11 Antworten in diesem Thema

[terratec1991]

Terra Load Builder ist ein kleines und simples Tool zum Erstellen eines "Droppers"

 

- Geschrieben habe ich das Tool selber in - C# -

Funktionsweise

 

Einfach einen Direct-Download-Link eingeben & auf den Build-Button clicken.

Dann Speicherort wählen und Speichern.

(OPTIONAL) Die Builded Datei durch einen Obfuscator jagen oder mit einem anderem Tool binden!

stub Size = ca. 5 Kb

 

Analysen

 

 

Hybrid-Analyze:

Please Login HERE or Register HERE to see this link!

 

VT-Analyze :

Please Login HERE or Register HERE to see this link!

 

Download_Exec Build:

Please Login HERE or Register HERE to see this link!

 

Bilder

 

Please Login HERE or Register HERE to see this link!

Please Login HERE or Register HERE to see this link!

 

Download

 

Versteckter Inhalt
Klicke auf den Danke-Button um den versteckten Inhalt sehen zu können. Nur registrierte Mitglieder haben Zugriff hierauf.

[n1nja]

Wird gedroppt oder Injected?

[terratec1991]

gedroppt..

 

Also sollte demzufolge die zu downloadende Datei FUD sein.

[n1nja]

Ok.

 

Noch ne kleine Info dazu.

Bei .Net Sachen sollte man immer das Framework dazuscheiben was benötigt wird. Sowohl Builder als auch Stub

 

Vllt schau ich mir nachher mal den Source an und gib dann Feedback

[rat123]

gedroppt..

 

Also sollte demzufolge die zu downloadende Datei FUD sein.

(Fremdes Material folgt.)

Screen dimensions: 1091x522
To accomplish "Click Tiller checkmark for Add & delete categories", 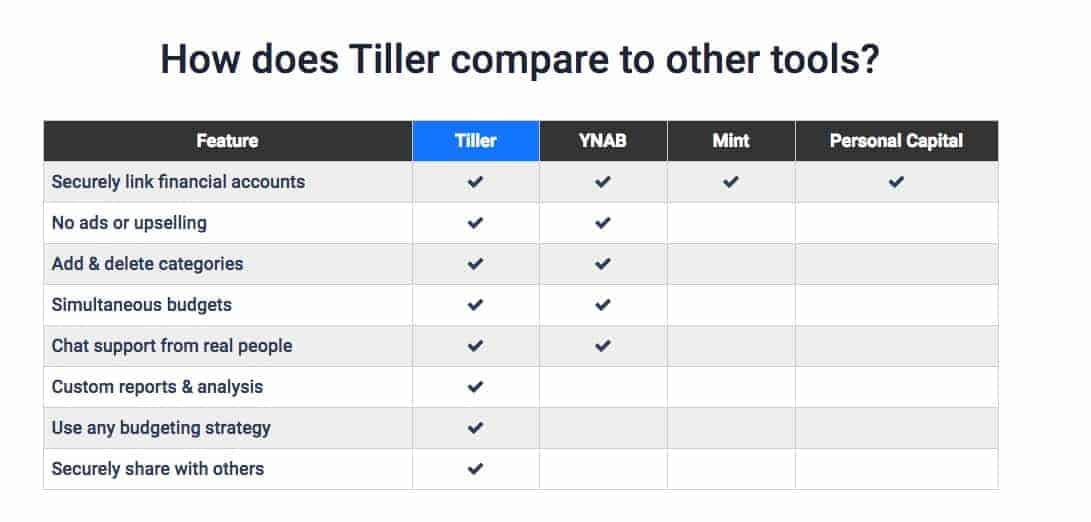I will (475, 264).
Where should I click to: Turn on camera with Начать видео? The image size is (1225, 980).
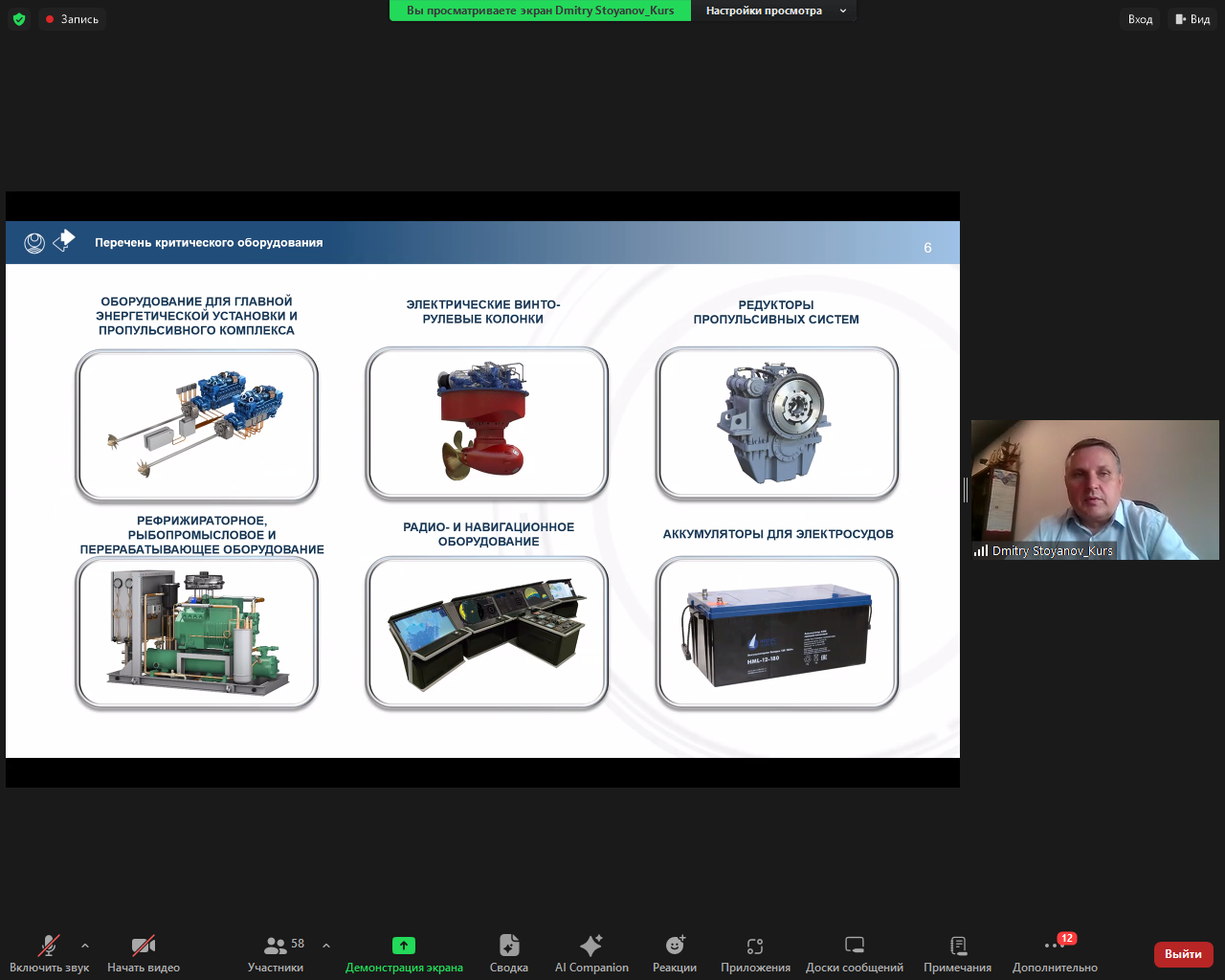(144, 953)

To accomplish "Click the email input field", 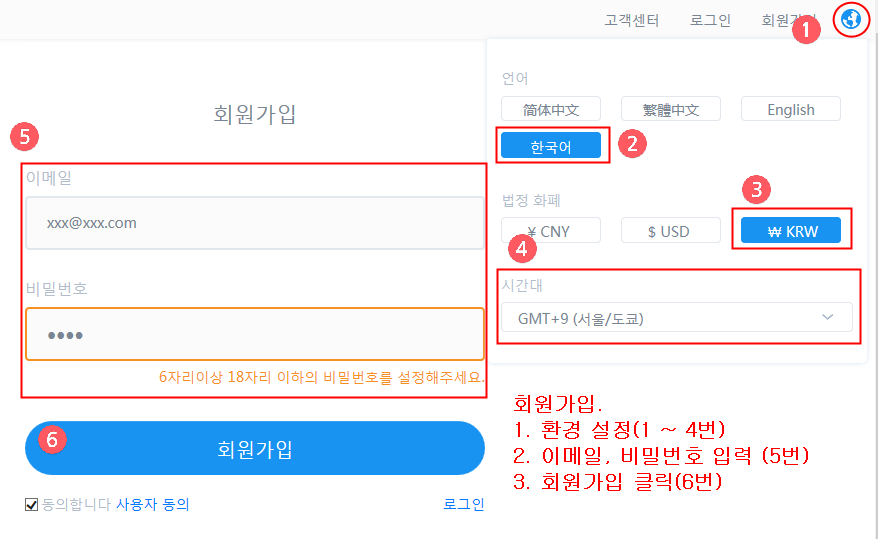I will (x=255, y=223).
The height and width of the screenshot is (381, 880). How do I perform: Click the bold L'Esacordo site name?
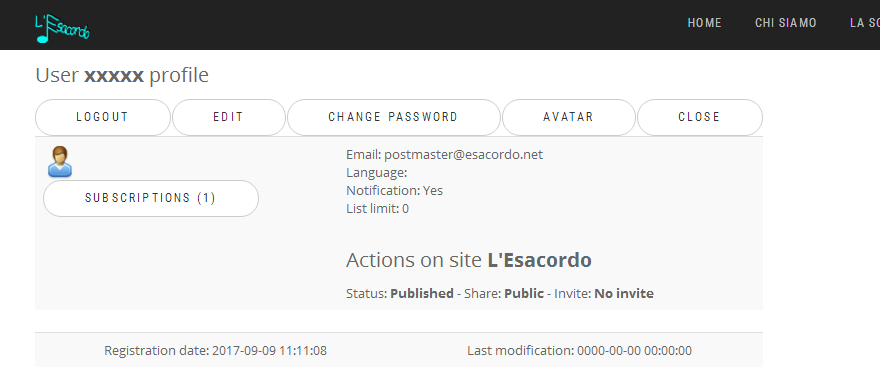pos(539,260)
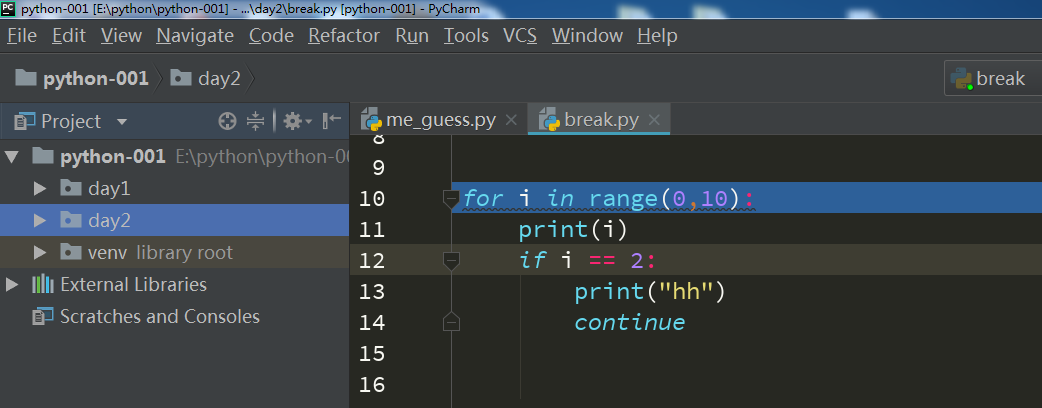This screenshot has height=408, width=1042.
Task: Click the Scratches and Consoles icon
Action: [x=42, y=317]
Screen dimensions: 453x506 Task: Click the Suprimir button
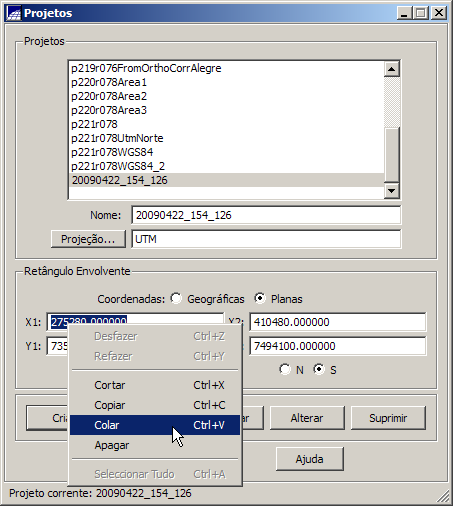(388, 418)
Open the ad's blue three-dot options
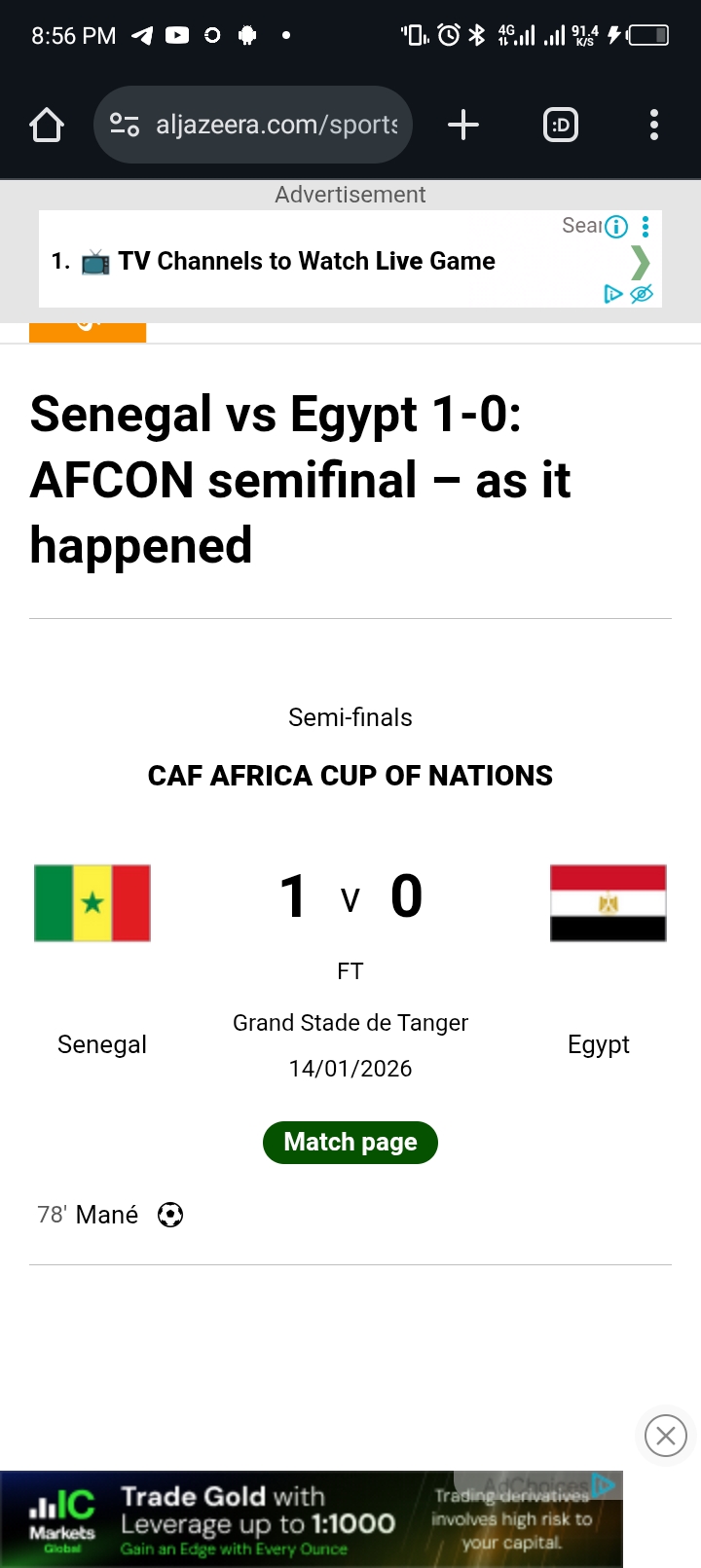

Sowas wird, egal ob die Stub FUD ist oder nicht, mittlerweile ganz einfach Emuliert und Detected. Spätestens in der Laufzeit.
Trotzdem, danke für deinen Beitrag.

[n1nja]

Ja gerade von den größeren AVs.

 

Sobald man Download und Execute macht wirds geblockt, so wie rat123 es schon sagte.

[terratec1991]

Builder ist in .Net 4.5 und stub in .Net 3.5.. Und zum ganzen Rest, habe vor 3 Wochen erst mit dem Programmieren lernen angefangen. Und nur Theorie ist nicht so mein Ding.. Ich verstehe es meist erst nach dem ich es praktisch umgesetzt habe. Aber übung macht den Meister

[n1nja]

Ja ok alles klar.

Find gut, das man dann solche kleinen Sachen bereitstellt:)

Weiter so:)

[terratec1991]

Das ist schön zu hören..=) Ab nächsten Monat beginnt dann mein 2 jähriges Fernstudium zum geprüften Programmierer. Spätestens danach kommen bessere sachen

[n1nja]

Da sind wir dann mal alle gespannt:)

[Rogerlopensio]

Wisst ihr eigendlich ob D/E noch funktioniert indem man quasi live auf dem victim pc erst kompiliert(Habe Quasar mal Refuded). Davon gibts ja schon gewisse Threads im internet (Mit anderer intention natürlich) oder zum beispiel Shellcode von Pastebin etc ziehen und dann direkt ausführen

[rat123]

Wisst ihr eigendlich ob D/E noch funktioniert indem man quasi live auf dem victim pc erst kompiliert(Habe Quasar mal Refuded). Davon gibts ja schon gewisse Threads im internet (Mit anderer intention natürlich) oder zum beispiel Shellcode von Pastebin etc ziehen und dann direkt ausführen

Es kommt mittlerweile nicht mehr darauf an wie Undetected der Shellcode/die Stub ist oder wie man ausführbare Segmente ladet und woher. Engines wie HIPS oder Paravirtualisierungstechniken, wie von Kaspersky, erkennen VM Operationen anhand der Calls die im endeffekt davon ausgehen und werten diese richtig aus. Das heisst im Schlussstrich sind die Methoden relevant die im Usermode umgesetzt werden, egal ob von pastebin oder hardcoded irgendwas gezogen wird.